2 Spatial Queries and Geometric Operations
This week, we look at geometric operations and spatial queries: the fundamental building blocks when it comes to spatial data processing and analysis. This includes operations such as aggregating point data, calculating the distances separating one or more spatial objects, running a buffer analysis, and intersecting different spatial layers.
2.1 Lecture slides
You can download the slides of this week’s lecture here: [Link].
2.2 Reading list
Essential readings
- Longley, P. et al. 2015. Geographic Information Science & Systems, Chapter 2: The Nature of Geographic Data, pp. 33-54. [Link]
- Longley, P. et al. 2015. Geographic Information Science & Systems, Chapter 3: Representing Geography, pp. 55-76. [Link]
- Longley, P. et al. 2015. Geographic Information Science & Systems, Chapter 7: Geographic Data Modeling, pp. 152-172. [Link]
- Longley, P. et al. 2015. Geographic Information Science & Systems, Chapter 13: Spatial Data Analysis, pp. 290-318. [Link]
Suggested readings
- Lovelace, R., Nowosad, J. and Muenchow, J. 2021. Geocomputation with R, Chapter 4: Spatial data operations. [Link]
- Lovelace, R., Nowosad, J. and Muenchow, J. 2021. Geocomputation with R, Chapter 5: Geometry operations. [Link]
- Lovelace, R., Nowosad, J. and Muenchow, J. 2021. Geocomputation with R, Chapter 6: Reprojecting geographic data. [Link]

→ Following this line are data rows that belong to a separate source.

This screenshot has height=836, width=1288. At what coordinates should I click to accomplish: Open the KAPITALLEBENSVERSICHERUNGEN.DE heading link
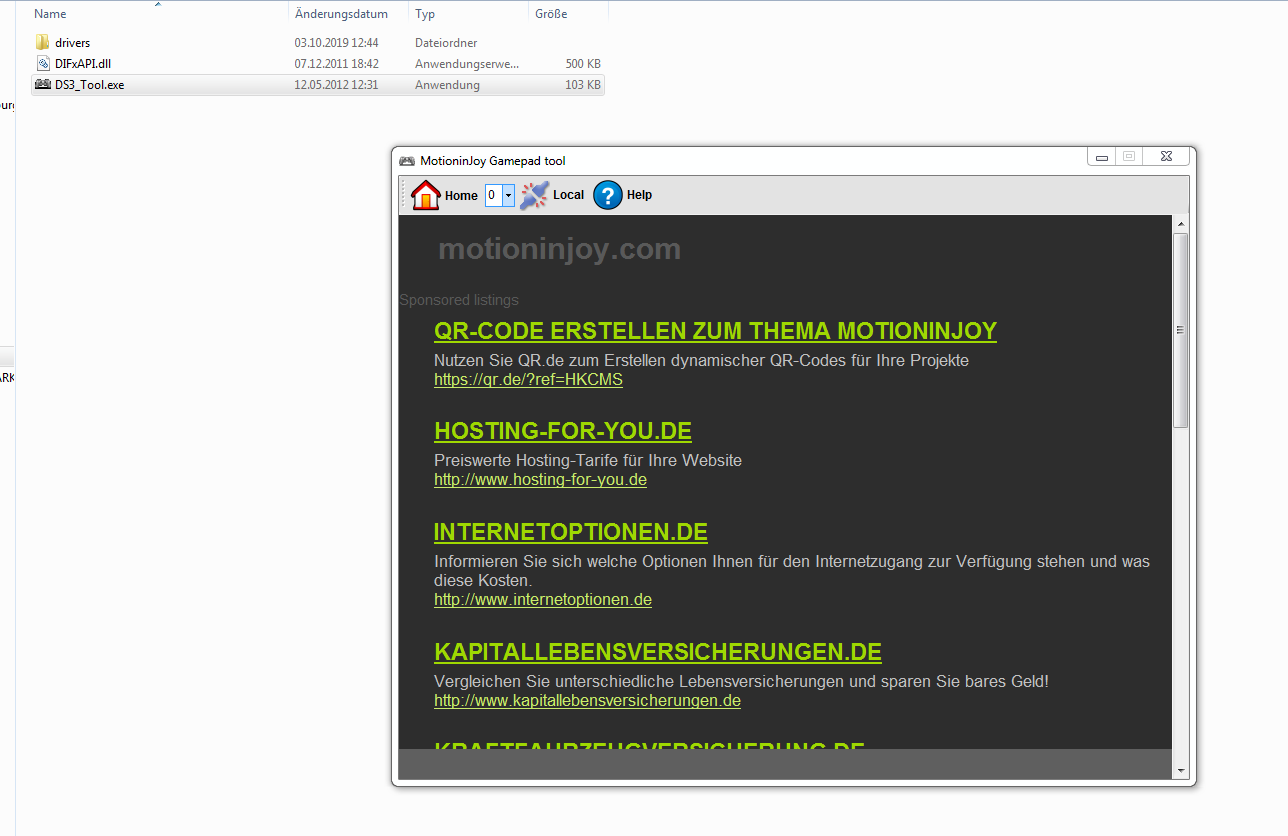[x=657, y=652]
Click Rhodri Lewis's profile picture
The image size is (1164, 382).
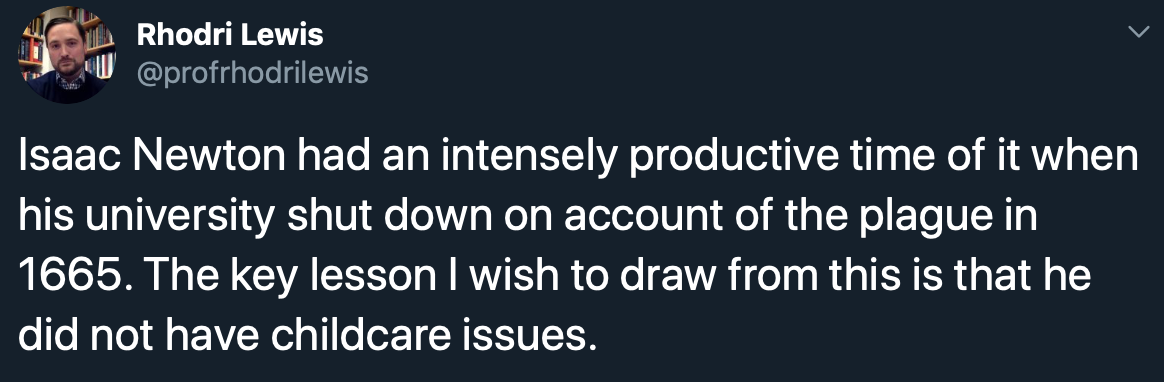[x=66, y=55]
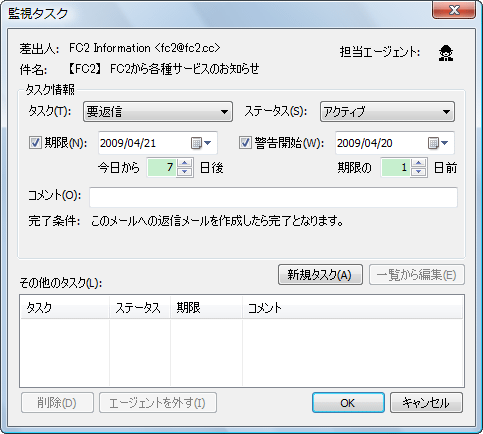The height and width of the screenshot is (434, 483).
Task: Focus the コメント(O) text field
Action: [x=273, y=197]
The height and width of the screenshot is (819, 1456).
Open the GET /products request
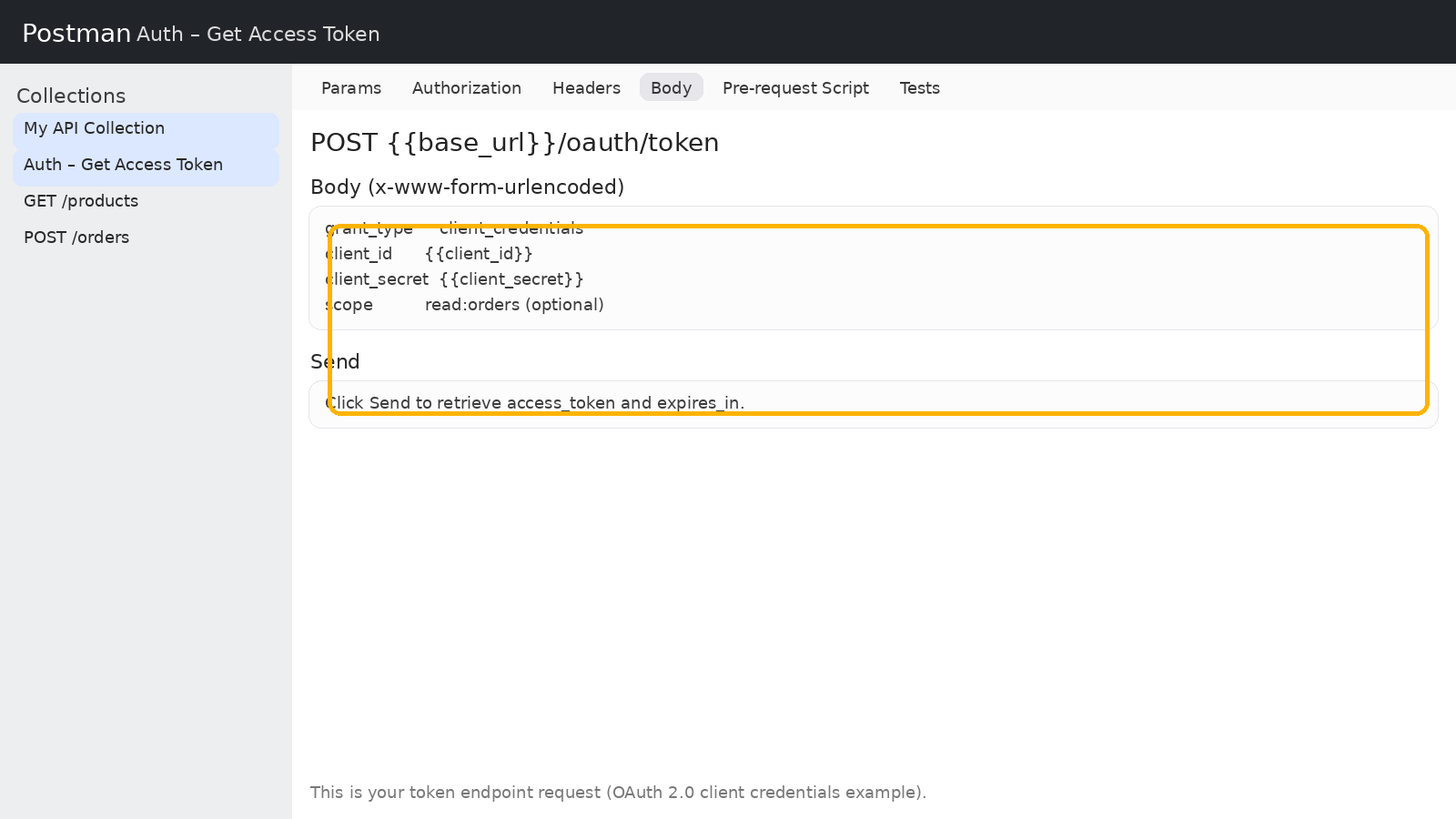(x=81, y=201)
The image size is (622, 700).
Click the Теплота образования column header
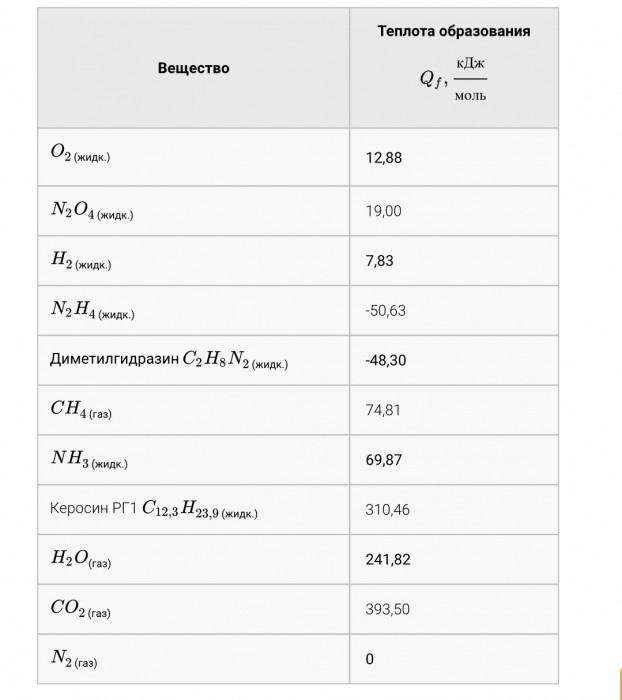[x=454, y=68]
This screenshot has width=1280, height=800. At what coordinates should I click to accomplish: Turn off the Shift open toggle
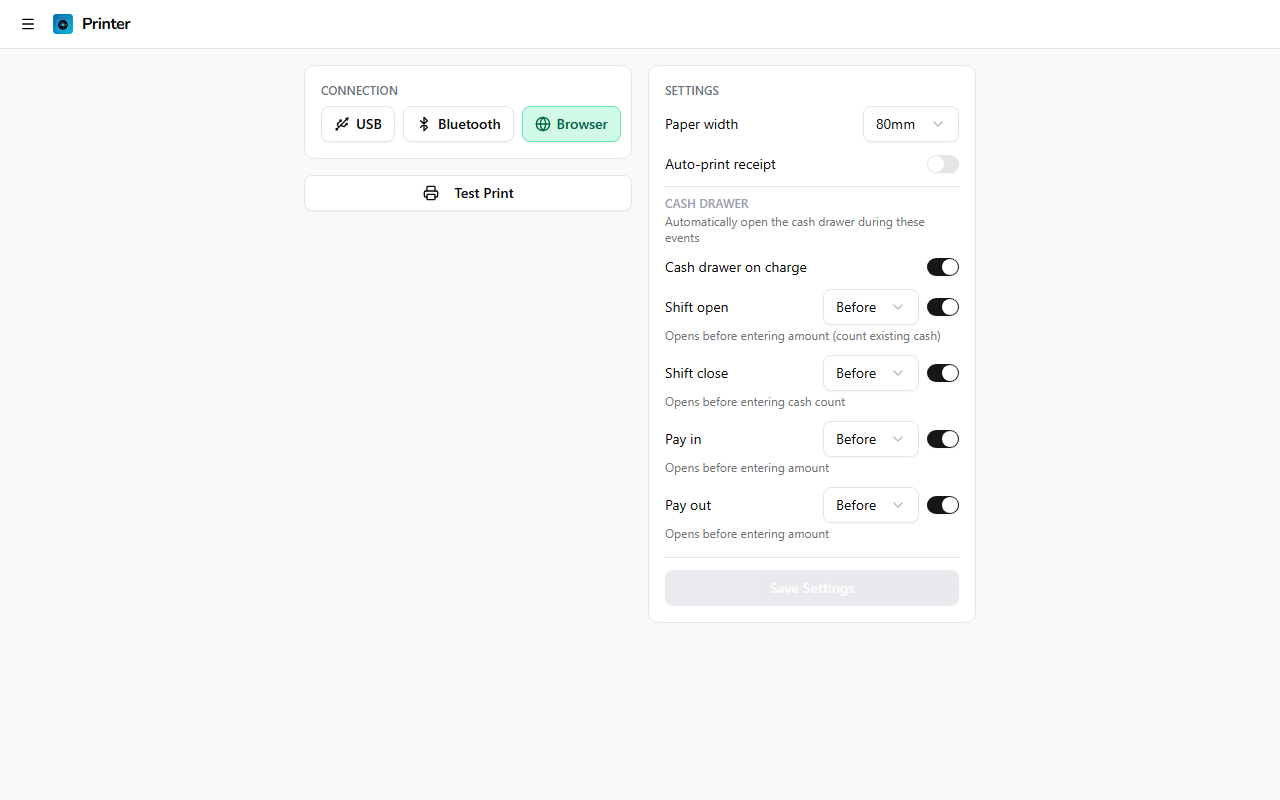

2.3 Bike theft in London I
This week, we will examine to what extent reported bicycle theft in London cluster around train and underground stations. We will be using open data from data.police.uk on reported crimes alongside OpenStreetMap data for this analysis. We will use R to directly download the necessary data from OpenStreetMap, but the crime data will need to be manually downloaded from the data portal. We further have access to a GeoPackage
that contains the London 2021 MSOA boundaries that we can use as reference layer. If you do not already have it on your computer, save this file in your data/spatial
folder.
File | Type | Link |
---|---|---|
London MSOA 2021 Spatial Boundaries | GeoPackage |
Download |
2.3.1 Crime data
The UK Police Data Portal allows you to access and generate tabular data for crime recorded in the UK across the different police forces. To download recorded crime data for London:
- Navigate to data.police.uk and click on Downloads.
- Under the data range select
January 2023
toDecember 2023
. - Under the Custom download tab select
Metropolitan Police Service
andCity of London Police
. Leave the other settings unchanged and click on Generate file.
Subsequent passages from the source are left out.